<<<<

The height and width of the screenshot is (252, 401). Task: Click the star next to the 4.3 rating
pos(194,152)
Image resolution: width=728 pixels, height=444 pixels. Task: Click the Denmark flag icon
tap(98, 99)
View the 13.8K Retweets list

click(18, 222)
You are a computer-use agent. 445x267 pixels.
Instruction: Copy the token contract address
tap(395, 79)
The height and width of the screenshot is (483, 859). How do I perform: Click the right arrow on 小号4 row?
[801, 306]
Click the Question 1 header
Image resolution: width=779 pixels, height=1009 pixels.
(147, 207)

>>>>
<<<<

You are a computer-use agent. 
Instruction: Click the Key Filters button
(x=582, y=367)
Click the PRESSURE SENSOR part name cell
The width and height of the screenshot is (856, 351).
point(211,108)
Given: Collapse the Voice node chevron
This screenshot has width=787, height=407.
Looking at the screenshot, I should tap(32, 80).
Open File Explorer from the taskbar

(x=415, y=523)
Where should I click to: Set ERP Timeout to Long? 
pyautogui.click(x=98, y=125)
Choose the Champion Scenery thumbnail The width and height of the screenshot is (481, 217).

>>>>

* Aim of the exercise:
Your answer must be every line from the listing above that holds the string "computer".

* Solution to the problem:
You are a computer-use agent. 445x267 pixels.
You are a computer-use agent. 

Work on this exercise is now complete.